Angesichts solcher Bilder erscheint es nicht besonders überraschend, dass in der serbischen Politik und Öffentlichkeit nach dem Angriff Russlands auf die Ukraine auch mit Verständnis und teilweise gar Sympathie reagiert wurde.

In Serbien wurde der Angriff Russlands durchaus auch unterstützt, wie etwa bei dieser Demonstration in Belgrad am 4. März des vergangenen Jahres.
Foto: IMAGO/Alexandar Djorovich/SNA

Solches Verständnis ist sicherlich kein serbisches Alleinstellungsmerkmal, denn in vielen europäischen Gesellschaften artikulierte sich – nach den ersten Momenten des Schocks – eine solche Haltung – sowohl in Parlamenten als auch in der Öffentlichkeit – zumeist getragen von ethnonational-populistischen Parteien. Allerdings dominierten solche Reaktionen nicht.

Die bulgarische Gesellschaft zum Beispiel ist von einem ambivalenten Verhältnis zur Sowjetunion und Russland geprägt, das sich in der Wendung vom "Filstvo-Fobstvo (Philie-Phobie)" manifestiert: Der Ausdruck spielt auf die wechselnde Anlehnung an Großmächte wie Deutschland (Germanofilstvo) oder Russland (Rusofilstvo) an, die jeweils immer auch umstritten war (-fobstvo).

Serbiens Nähe zu Russland

Im Unterschied zu Bulgarien und vielen anderen Staaten scheint im heutigen Serbien die Beziehung zu Russland nicht von Ambivalenz charakterisiert zu sein. Im Gegenteil: Scheinbar gibt es sehr viel "Filstvo", und ganz wenig "Fobstvo" – zumindest in der Öffentlichkeit. Das scheint für viele von uns auch nicht überraschend, denn reflexhaft werden dann die Stichworte "slawische Bruderschaft" und "orthodoxer Glaube" genannt. Doch Gleiches könnte genauso für Bulgarien gelten. Wie angedeutet, war dieses viel stärker verflochten mit Russland und Sowjetunion als die serbische/jugoslawische Gesellschaft. Und darin liegt das Besondere in Serbien im Vergleich zumindest zu den ehemaligen Staaten im Rat für gegenseitige Wirtschaftshilfe (RGW) und ganz besonders Bulgarien: Da Jugoslawien nicht im RGW war, gab es nahezu ein halbes Jahrhundert lang keine derart intensiven Bindungen an die Sowjetunion/Russland. Und vielleicht ist solche Erfahrungslosigkeit der Grund für so viel "Filstvo".

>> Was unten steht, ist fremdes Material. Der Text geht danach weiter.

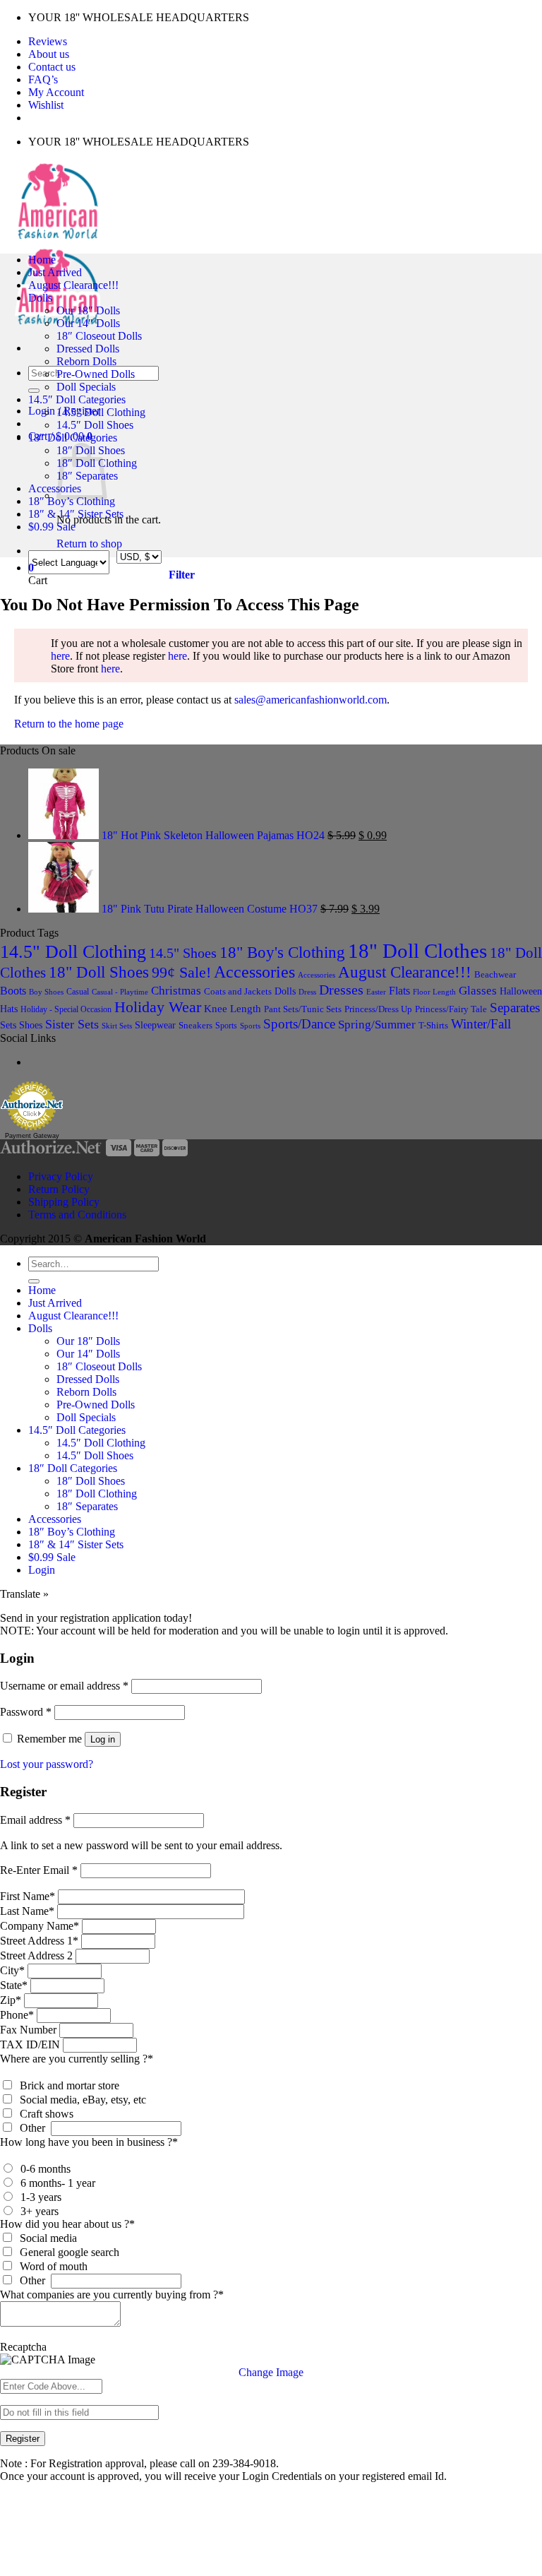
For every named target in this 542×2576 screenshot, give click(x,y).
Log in (102, 1739)
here (60, 656)
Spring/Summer (377, 1024)
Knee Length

So scheint diese "Erklärung" der derzeitigen Begeisterung und Identifikation mit Russland, die auf uralte Tradition abzielt, selbst erklärungsbedürftig. Zudem ist diese Identifikation, in historischer Dimension gedacht, ein recht neues Phänomen, das im Verlauf der 1990er-Jahre in Erscheinung trat, während der Kriege um ethnisch homogene Territorien in Jugoslawien. Im Unterschied etwa zu Bulgarien, der vorgeblichen "16. Sowjetrepublik", hatte Jugoslawien seit 1948 (Titos "Nein" zur Hegemonie Stalins) alle wesentlichen gesellschaftlichen Verbindungen zur Sowjetunion gekappt.

Verändertes Verständnis von Gesellschaft

In den 1990er-Jahren waren es dann nicht etwa mögliche neue, wachsende Verflechtungen, die einen Impuls zur "Wiederentdeckung" Russlands gaben. Dieser Wiederentdeckung lag eine neue Wahrnehmungsform von Krisen und Konflikten zugrunde, die sich in der zweiten Hälfte der 1980er-Jahre zu entwickeln begann. Diese neue Wahrnehmungsform war eng verbunden mit der politischen und wirtschaftlichen Krise Jugoslawiens in den 1980er-Jahren und dem Aufstieg eines neuen ethno-nationalistischen Populismus, der letztlich im Aufstieg Slobodan Miloševićs resultierte.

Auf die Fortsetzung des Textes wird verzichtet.